Using multiple GPUs helps train machine learning models faster by sharing the work. It lets you handle bigger data and models efficiently.

When training a large neural network that takes too long on one GPU.

When you want to speed up training by splitting data across GPUs.

When your model or batch size is too big for a single GPU's memory.

When experimenting with bigger datasets that require more computing power.

Syntax

PyTorch

model = YourModel()
model = torch.nn.DataParallel(model)
model = model.to(device)

for data, target in dataloader:
    data, target = data.to(device), target.to(device)
    optimizer.zero_grad()
    output = model(data)
    loss = loss_fn(output, target)
    loss.backward()
    optimizer.step()

torch.nn.DataParallel wraps your model to run on multiple GPUs automatically.

Make sure your input data and model are moved to the correct device (usually 'cuda').

Examples

This wraps the model to use all available GPUs and moves it to GPU memory.

PyTorch

model = MyModel()
model = torch.nn.DataParallel(model)
model = model.cuda()

Move each batch of data to GPU before feeding it to the model.

PyTorch

for inputs, labels in dataloader:
    inputs, labels = inputs.cuda(), labels.cuda()
    outputs = model(inputs)

Sample Model

This code trains a simple model on dummy data using multiple GPUs if available. It prints the average loss per epoch.

PyTorch

import torch
import torch.nn as nn
import torch.optim as optim
from torch.utils.data import DataLoader, TensorDataset

# Simple model
class SimpleNet(nn.Module):
    def __init__(self):
        super().__init__()
        self.fc = nn.Linear(10, 2)
    def forward(self, x):
        return self.fc(x)

# Create dummy data
x = torch.randn(100, 10)
y = torch.randint(0, 2, (100,))

# Dataset and loader
dataset = TensorDataset(x, y)
dataloader = DataLoader(dataset, batch_size=20)

# Device
device = torch.device('cuda' if torch.cuda.is_available() else 'cpu')

# Model
model = SimpleNet()
if torch.cuda.device_count() > 1:
    model = nn.DataParallel(model)
model = model.to(device)

# Loss and optimizer
criterion = nn.CrossEntropyLoss()
optimizer = optim.SGD(model.parameters(), lr=0.1)

# Training loop
model.train()
for epoch in range(2):
    total_loss = 0
    for inputs, labels in dataloader:
        inputs, labels = inputs.to(device), labels.to(device)
        optimizer.zero_grad()
        outputs = model(inputs)
        loss = criterion(outputs, labels)
        loss.backward()
        optimizer.step()
        total_loss += loss.item()
    print(f'Epoch {epoch+1}, Loss: {total_loss/len(dataloader):.4f}')

OutputSuccess

Important Notes

DataParallel splits input batches automatically across GPUs and gathers results.
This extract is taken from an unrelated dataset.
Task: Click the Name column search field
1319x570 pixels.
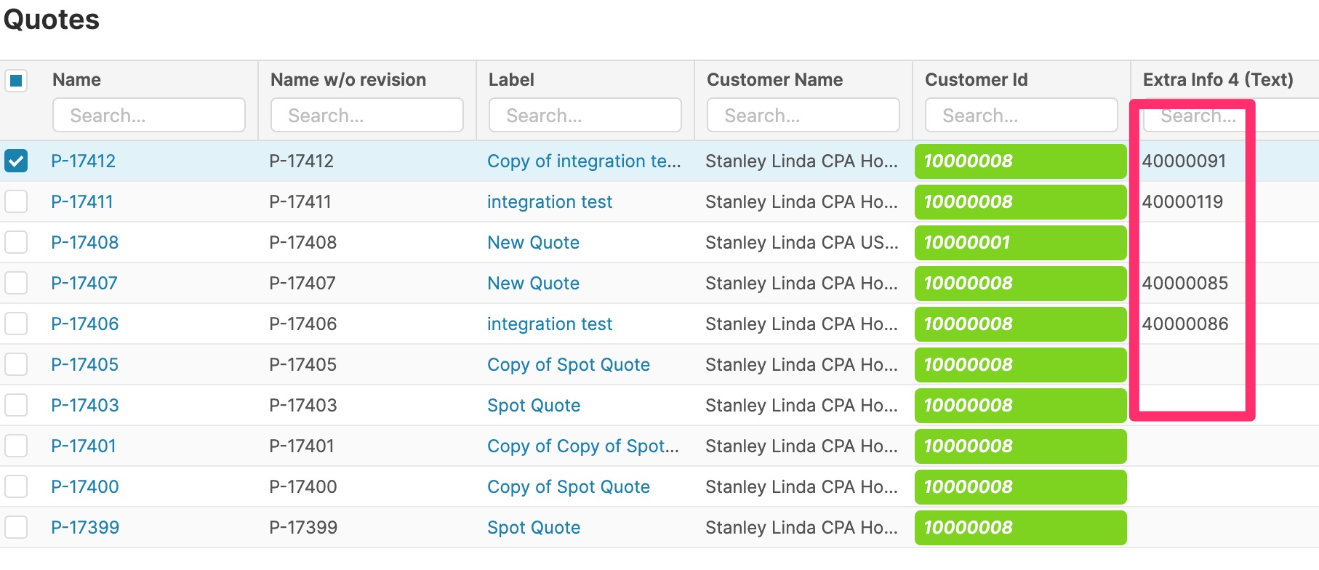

For better performance on multiple GPUs, consider using torch.nn.parallel.DistributedDataParallel in real projects.

Always check if GPUs are available with torch.cuda.is_available() before using them.

Summary

Multi-GPU training speeds up model training by sharing work across GPUs.

Use torch.nn.DataParallel to easily enable multi-GPU support.

Move both model and data to GPUs to ensure proper training.